O Albert Einstein, maior e melhor hospital do Brasil, incorreu nesse erro, cruzar pacientes comuns com pacientes do coronavírus e o que aconteceu? Contaminou muita gente, morreu muita gente lá dentro porque não estavam preparados para aquilo.

Temos que ter hospital específico, de campanha, para atender esse povo. Senão vai vir uma catástrofe maior do que no restante do país. Somos diferentes, ouça bem, diferente e diferenciado, viu, Zacarias.

A primeira vez que eu mandei o áudio pro secretário de saúde ele interpretou como nervoso, mas não é não, é realidade, cara, eu to gritando, to pedindo a todo mundo que ajudem. É tentar minimizar, não é resolver não, esse caos que vai acontecer na nossa cidade. Vamos correr atrás. Você como poder público pode estar nos ajudando nessa tarefa aí, a coisa é séria, não é brincadeira”.
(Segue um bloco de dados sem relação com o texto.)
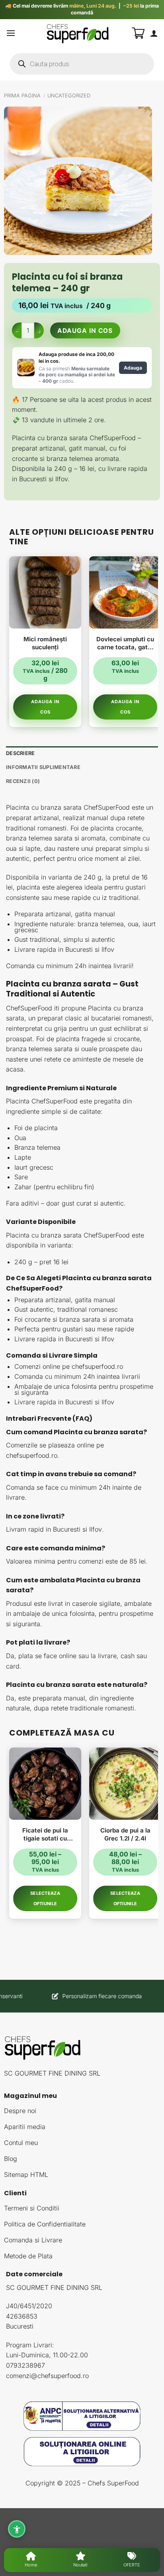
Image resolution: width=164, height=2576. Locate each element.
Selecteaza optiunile (45, 1898)
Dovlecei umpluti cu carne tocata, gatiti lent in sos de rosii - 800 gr (125, 643)
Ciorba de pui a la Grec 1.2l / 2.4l (125, 1834)
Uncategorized (68, 96)
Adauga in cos (85, 330)
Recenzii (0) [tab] (23, 781)
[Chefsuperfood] (78, 33)
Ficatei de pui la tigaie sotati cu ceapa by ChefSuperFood (45, 1834)
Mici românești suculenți (45, 643)
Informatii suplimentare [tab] (43, 767)
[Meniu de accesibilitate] (16, 2529)
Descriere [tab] (20, 753)
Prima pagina (22, 96)
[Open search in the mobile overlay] (82, 64)
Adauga (133, 368)
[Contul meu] (154, 33)
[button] (11, 33)
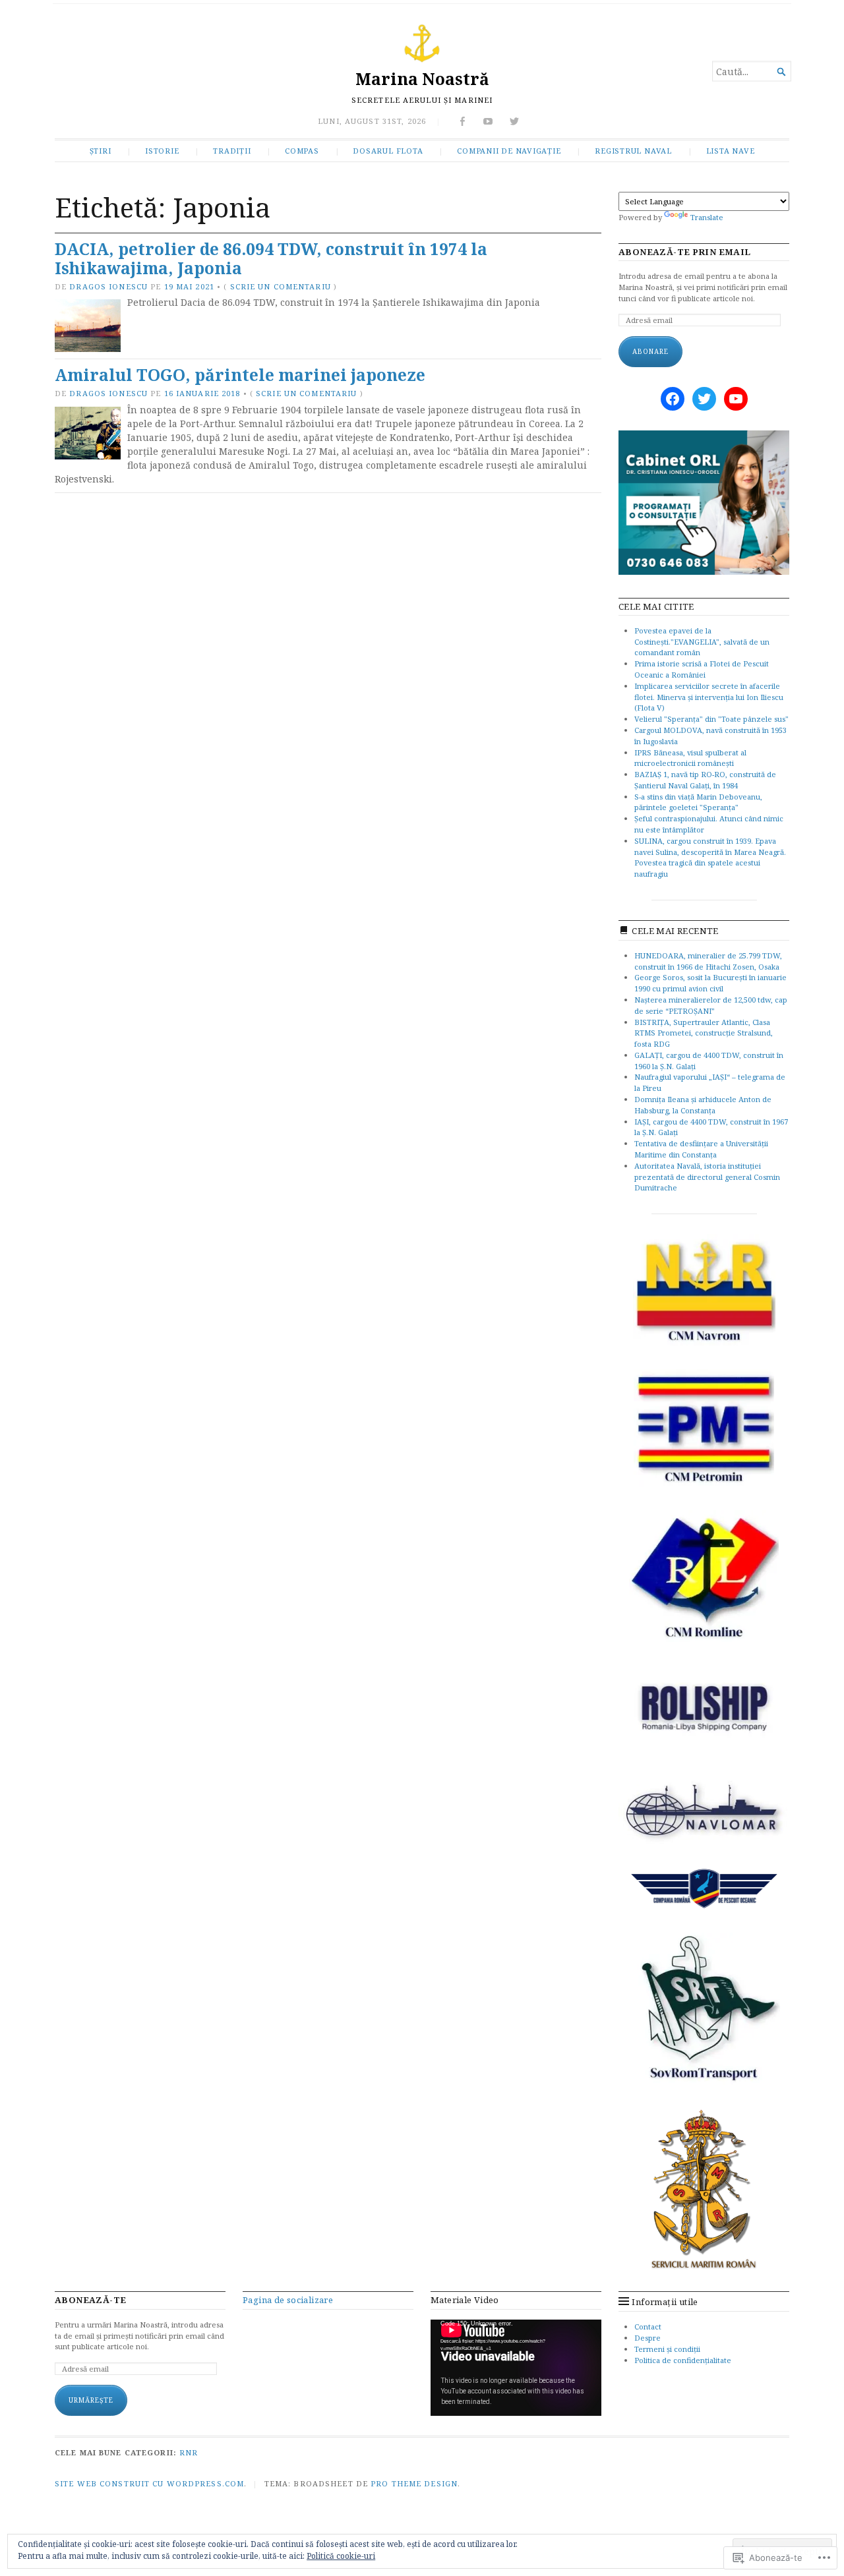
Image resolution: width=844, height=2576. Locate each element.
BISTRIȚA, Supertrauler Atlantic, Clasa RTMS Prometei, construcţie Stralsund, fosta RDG (703, 1033)
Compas (302, 151)
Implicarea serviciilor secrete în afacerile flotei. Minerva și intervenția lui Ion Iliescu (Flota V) (708, 697)
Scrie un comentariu (280, 286)
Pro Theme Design (414, 2483)
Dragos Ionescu (108, 286)
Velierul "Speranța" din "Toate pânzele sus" (711, 719)
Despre (647, 2338)
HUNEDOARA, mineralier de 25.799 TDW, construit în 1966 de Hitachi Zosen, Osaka (708, 961)
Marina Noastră (422, 79)
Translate (706, 217)
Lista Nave (730, 151)
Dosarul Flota (388, 151)
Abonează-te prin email (684, 252)
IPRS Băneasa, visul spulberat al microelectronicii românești (690, 758)
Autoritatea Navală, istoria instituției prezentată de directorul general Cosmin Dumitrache (707, 1177)
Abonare (650, 351)
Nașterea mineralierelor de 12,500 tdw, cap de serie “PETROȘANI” (710, 1005)
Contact (647, 2326)
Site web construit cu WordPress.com (149, 2483)
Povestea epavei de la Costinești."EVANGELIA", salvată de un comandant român (701, 642)
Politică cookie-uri (341, 2555)
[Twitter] (704, 399)
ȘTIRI (100, 151)
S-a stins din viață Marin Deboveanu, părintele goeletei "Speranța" (698, 802)
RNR (188, 2452)
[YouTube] (736, 399)
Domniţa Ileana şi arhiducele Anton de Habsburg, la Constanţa (702, 1104)
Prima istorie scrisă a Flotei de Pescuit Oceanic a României (701, 669)
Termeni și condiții (667, 2349)
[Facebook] (672, 399)
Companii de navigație (508, 151)
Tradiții (232, 151)
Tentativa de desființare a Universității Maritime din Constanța (701, 1148)
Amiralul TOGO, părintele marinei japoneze (240, 375)
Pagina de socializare (288, 2300)
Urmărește (91, 2400)
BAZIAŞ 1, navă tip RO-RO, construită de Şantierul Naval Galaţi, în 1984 (705, 779)
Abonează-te (90, 2300)
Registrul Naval (633, 151)
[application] (516, 2368)
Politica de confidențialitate (682, 2360)
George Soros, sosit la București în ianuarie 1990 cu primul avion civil (710, 982)
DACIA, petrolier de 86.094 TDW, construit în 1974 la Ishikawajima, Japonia (271, 258)
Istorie (162, 151)
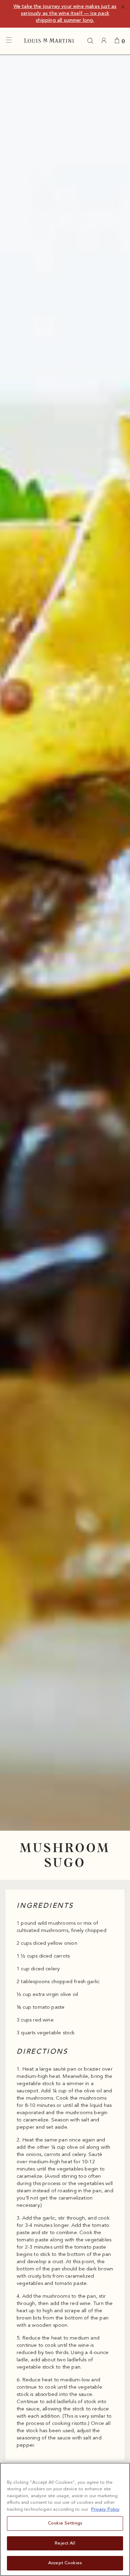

Além do secretário de saúde, fiz contato com a assessoria de comunicação da prefeitura de Parauapebas para mais informações e não obtive retorno. Também pedi o posicionamento do governo do estado do Pará, que não se manifestou. Solicitei ainda o posicionamento do hospital Yutaka Takeda e para a UTI Intensicare, que não retornaram.

Aguardo a resposta de todos a qualquer momento e a reportagem pode ser atualizada assim que necessário.

Atualização: 9 dias após a publicação da reportagem, a assessoria do hospital Yutaka Takeda respondeu aos questionamentos na segunda (20 de abril). Segundo a nota, “o Hospital Yutaka Takeda (HYT) se solidariza com os familiares e amigos do paciente que faleceu na sexta-feira (10/4), registrado em uma unidade privada sem relação direta com o HYT.

Este paciente esteve internado no Yutaka Takeda, no período de 4 a 8/4, recebendo todo o suporte assistencial necessário, seguindo os protocolos de atendimento do Ministério da Saúde, sendo apoiado também pelo serviço de Telemedicina de um conceituado Hospital do país.

No dia 8, o paciente foi transferido para um serviço de alta complexidade com suporte de terapia intensiva, após evolução e agravamento do quadro clínico, onde faleceu após dois dias”.